Saturday, August 17, 2024

Avoiding a Hummingbird Around Our Necks

I usually open our bedroom windows at night. And then Mike often wakes and shuts them. Some cow mooing excessively, a sandhill crane's calling back and forth, magpies (no further clarification needed), or a sudden fierce rainstorm urging him to action. (The sudden rainstorms though! They are a part of our life up here. Something to do with the shape of our valley? The slope of ... our mountains? I'm not sure. Rarely forecast, generally at night, and often enough for me to say they happen ... regularly! It's glorious.)

But, back to windows open at night. The last two mornings I have woken up cold! The daytimes have still been miserably hot, but morning temperatures cool enough for me to be cold? Surely that is a sign that fall is on its way! (Maybe the cold came in response to my having purchased a fall candle? Or Megan having given my kids Halloween blankets? [Or possibly the temperature hasn't cooled at all and it is only the fact that Mike has been out of town. And I unused to someone not closing the windows in the middle of the night.])

And now:

Starling and her cats. (Technically Shasta belongs to Goldie and Biscuit to us all [and none of us--wanderer that he is], but in many ways, they are Starling's cats. She is often asking us to come look at some cute thing they are doing [like lying there doing nothing] and going outside just to spend time with them.

Last night here was her prattling as she gave Shasta her attentions:

"Mom, Shasta is my favorite cat."

"Do you see him lying down? Do you see him? Do you?"

"Mom, does Shasta like tummy rubs?"

"Shasta has a striped tail."

"I think Shasta loves me."

I think so too. Sweet little human. 

And Daisy has been back at needle felting. She made a cat for Starling and a goblin shark for Hans.

And, she says she isn't finished, but look at this lovely little maid (a Scottish water kelpie probably):


And Abe, having been booted from his Provo summer apartment ten days before he can technically move into his fall apartment, is back home with us. Always a happy shift in the dynamics of our family when he is here. (Though one might not know it from the hold he has Jesse in below.)

And my flocks of white-faced ibis are back! (There is nothing remotely white about their faces however. No matter what the online pictures clearly show.) They are so fun to see in great flocks on all the fields and flying overhead. I can't believe I'd never seen them once living just 45 minutes away.
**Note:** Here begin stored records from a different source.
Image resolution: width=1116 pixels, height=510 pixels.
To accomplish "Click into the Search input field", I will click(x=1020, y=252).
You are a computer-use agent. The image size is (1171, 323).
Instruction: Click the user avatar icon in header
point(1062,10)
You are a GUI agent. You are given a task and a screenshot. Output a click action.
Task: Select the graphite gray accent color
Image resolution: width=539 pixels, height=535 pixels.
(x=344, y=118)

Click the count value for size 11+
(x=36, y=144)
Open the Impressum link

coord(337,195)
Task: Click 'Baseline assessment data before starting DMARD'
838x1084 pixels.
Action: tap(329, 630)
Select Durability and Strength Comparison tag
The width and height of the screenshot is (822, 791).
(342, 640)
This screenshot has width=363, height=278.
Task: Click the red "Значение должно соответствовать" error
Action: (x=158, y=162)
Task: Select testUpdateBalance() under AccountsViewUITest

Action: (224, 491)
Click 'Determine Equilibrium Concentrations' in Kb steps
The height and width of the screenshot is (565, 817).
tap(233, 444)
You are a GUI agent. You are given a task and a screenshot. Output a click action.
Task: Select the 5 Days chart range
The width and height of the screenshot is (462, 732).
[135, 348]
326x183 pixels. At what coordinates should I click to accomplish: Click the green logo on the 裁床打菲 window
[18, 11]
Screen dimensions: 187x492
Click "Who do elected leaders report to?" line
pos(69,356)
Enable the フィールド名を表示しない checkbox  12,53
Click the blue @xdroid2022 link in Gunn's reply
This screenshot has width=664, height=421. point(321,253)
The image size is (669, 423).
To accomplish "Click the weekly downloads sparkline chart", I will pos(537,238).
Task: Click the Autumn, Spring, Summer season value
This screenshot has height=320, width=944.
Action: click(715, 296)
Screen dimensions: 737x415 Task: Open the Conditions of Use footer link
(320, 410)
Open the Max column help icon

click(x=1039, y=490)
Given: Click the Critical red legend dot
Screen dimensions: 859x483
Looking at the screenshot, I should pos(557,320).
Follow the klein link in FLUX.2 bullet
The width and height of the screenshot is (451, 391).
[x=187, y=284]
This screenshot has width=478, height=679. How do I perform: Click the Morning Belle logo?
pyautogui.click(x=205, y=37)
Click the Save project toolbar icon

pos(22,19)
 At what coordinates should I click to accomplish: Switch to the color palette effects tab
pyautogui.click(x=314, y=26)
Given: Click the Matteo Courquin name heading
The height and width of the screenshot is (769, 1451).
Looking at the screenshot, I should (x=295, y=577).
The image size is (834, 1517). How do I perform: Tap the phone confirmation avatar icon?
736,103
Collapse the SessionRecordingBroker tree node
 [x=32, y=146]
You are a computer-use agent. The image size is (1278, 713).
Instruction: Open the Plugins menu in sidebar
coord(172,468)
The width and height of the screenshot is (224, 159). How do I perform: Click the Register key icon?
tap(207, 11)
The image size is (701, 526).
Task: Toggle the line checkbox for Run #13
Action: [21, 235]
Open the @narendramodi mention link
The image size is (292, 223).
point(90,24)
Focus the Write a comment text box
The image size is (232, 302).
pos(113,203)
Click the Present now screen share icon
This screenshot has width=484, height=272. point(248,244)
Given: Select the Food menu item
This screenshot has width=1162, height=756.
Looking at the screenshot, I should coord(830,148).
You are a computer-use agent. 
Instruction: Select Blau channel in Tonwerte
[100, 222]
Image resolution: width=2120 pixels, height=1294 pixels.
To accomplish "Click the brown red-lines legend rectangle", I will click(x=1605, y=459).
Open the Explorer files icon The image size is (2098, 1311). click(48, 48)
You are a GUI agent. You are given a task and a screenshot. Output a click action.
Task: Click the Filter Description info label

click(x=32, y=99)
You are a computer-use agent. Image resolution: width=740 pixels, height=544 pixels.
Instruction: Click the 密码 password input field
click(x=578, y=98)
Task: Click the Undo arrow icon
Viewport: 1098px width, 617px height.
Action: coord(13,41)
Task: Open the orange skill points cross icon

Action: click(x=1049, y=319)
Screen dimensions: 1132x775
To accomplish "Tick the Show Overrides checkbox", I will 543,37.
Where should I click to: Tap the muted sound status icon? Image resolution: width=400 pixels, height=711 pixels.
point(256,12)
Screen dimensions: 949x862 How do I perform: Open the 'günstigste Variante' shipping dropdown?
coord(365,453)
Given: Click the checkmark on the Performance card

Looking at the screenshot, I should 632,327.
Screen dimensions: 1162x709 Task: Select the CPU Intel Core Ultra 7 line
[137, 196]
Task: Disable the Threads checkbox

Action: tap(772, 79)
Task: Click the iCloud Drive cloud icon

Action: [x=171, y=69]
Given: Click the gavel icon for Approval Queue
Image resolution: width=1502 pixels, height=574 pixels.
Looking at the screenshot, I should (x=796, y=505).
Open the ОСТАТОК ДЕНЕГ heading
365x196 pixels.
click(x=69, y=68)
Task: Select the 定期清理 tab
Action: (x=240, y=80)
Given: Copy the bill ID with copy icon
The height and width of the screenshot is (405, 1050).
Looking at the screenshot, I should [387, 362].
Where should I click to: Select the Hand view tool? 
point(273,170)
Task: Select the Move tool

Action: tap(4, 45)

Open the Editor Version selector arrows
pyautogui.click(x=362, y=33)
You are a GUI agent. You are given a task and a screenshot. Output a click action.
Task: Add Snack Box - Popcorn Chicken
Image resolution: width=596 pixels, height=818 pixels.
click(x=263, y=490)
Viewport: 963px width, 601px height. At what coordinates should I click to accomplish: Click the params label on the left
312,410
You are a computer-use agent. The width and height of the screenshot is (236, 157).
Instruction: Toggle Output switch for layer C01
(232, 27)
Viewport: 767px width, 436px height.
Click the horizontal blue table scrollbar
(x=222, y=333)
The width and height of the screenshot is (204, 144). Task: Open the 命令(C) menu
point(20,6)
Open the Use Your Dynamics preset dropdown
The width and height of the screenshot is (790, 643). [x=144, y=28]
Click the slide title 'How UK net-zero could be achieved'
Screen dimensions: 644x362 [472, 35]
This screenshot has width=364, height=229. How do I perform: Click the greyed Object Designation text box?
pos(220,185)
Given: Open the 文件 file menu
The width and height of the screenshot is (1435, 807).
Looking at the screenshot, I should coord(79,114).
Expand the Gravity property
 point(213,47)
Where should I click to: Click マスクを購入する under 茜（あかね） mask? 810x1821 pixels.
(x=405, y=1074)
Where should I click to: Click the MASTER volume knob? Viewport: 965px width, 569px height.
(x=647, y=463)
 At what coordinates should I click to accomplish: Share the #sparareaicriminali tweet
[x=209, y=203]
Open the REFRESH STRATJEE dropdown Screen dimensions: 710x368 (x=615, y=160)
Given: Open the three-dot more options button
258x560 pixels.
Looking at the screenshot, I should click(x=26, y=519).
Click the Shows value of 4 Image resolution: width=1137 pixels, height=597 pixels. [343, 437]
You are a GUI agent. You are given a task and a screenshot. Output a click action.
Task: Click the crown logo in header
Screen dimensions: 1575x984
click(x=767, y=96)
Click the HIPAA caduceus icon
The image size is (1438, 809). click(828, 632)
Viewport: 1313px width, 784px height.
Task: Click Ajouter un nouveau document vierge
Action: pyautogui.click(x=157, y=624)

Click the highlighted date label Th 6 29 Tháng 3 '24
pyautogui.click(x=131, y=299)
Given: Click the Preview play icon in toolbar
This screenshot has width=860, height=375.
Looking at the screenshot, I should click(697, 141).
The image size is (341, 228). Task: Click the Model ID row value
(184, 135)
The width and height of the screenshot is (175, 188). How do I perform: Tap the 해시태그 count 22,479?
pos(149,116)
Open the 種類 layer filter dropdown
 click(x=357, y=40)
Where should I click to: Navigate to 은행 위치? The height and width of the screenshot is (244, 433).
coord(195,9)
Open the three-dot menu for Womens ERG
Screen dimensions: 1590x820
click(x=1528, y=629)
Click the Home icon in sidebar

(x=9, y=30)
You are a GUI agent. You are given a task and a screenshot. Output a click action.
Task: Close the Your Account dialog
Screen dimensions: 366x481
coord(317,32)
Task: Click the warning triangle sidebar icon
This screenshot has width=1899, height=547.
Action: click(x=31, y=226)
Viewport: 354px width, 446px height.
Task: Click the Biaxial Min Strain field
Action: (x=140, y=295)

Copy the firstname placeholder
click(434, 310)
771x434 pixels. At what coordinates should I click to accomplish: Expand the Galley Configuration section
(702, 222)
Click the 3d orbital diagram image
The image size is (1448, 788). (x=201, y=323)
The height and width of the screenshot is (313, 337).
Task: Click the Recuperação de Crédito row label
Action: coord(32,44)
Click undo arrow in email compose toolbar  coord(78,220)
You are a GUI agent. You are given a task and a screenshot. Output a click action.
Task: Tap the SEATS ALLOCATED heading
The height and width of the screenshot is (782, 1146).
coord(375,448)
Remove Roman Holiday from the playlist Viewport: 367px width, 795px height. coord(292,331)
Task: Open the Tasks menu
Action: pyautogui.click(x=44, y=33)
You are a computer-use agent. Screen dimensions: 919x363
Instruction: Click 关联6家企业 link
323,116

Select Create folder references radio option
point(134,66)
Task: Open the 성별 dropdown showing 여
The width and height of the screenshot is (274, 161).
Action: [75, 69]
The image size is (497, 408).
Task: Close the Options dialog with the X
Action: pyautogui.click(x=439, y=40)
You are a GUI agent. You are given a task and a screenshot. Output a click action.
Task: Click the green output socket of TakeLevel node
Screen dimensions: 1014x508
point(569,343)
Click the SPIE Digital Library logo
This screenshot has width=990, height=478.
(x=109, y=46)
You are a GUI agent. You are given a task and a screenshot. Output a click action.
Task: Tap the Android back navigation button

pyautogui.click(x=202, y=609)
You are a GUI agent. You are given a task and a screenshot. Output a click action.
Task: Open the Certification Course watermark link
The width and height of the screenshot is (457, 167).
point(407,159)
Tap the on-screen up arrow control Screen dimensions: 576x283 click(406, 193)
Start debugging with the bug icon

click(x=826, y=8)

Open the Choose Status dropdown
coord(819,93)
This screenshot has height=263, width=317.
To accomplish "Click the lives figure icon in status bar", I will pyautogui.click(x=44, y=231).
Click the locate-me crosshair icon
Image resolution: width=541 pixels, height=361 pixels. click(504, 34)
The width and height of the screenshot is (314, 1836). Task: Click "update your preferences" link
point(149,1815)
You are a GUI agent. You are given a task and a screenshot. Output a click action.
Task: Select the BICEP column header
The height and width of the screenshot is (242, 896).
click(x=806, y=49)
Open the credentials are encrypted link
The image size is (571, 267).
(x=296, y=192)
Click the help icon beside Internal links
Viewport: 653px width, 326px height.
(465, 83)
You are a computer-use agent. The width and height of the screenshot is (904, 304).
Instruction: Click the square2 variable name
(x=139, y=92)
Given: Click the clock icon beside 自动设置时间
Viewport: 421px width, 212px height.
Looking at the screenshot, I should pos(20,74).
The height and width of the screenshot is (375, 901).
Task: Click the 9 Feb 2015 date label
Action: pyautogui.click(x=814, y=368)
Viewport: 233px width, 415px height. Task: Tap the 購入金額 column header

I can't recall what we were saying that spurred this remark, but while we were watching the hummingbirds at our feeder tonight, Mike suggested we might catch one in a jar. There was then a conversation that went something like this:

Me: You can't catch hummingbirds. That would be like putting a fairy in a jar.

Abe: Like Captain Hook.

Me: See? That's the kind of person that would capture a hummingbird.

And then Mike or Abe said how you would likely end up like the mariner with the albatross around his neck.

Me: Well ... at least it would be lighter.

And we all had a good laugh at the thought of the 2 oz burden.

But no. We shall not harm a hummingbird. They will always be a sign of my dad's continued awareness and involvement in our lives. (But he would have chuckled at our conversation as well.)

Look at this cute puzzle Hansie boy made.

And us at a rainy Pioneer Day parade in Mendon. (It was a noon parade. At the end of July. This rain was a wonderful substitute for the 100-degree days we'd been getting!):

Lastly ... we had about twenty of these floating about our house after my kids made ample use of the photo booth at their cousin Connor's wedding. (Parents should have intervened. And might have ... had they realized just how freely their children were using it.) They slowly seem to be disappearing (the photos, not the children who were using the photo booth), but I thought I'd include a few here before they are gone forever:

And some tired little people to end with:

Oh, and this cute boy who I adore:

2 comments:

Marilyn said...

HAHAHA. Those photos! So liberally taken! That is great. I hope the bride and groom weren't paying through the nose for them😂

You seemed doomed (only whatever the positive word for "doomed" is. Fated sounds vaguely doom-y too. maybe DESTINED!) to watch small-town parades. It is so good. When I become a millionaire and buy a house in Mendon and use my influence to infiltrate the Cache County planning commission and abolish it (too late)…I will join you at the parade. It will be lovely.

Seeing you in your little house makes me homesick. Isn't that funny?

Oh and Starling looking sideways looks so much like YOU to me. Does she look like you as a little girl?

Nancy said...

Well that’s a good question? Does Starling look like me? Makes me want to go look at baby photos at my mom’s (or … I keep forgetting … she’s five, so I guess not strictly a baby 😭).

And yes! Infiltrate the county! And meet at the Mendon parade afterwards!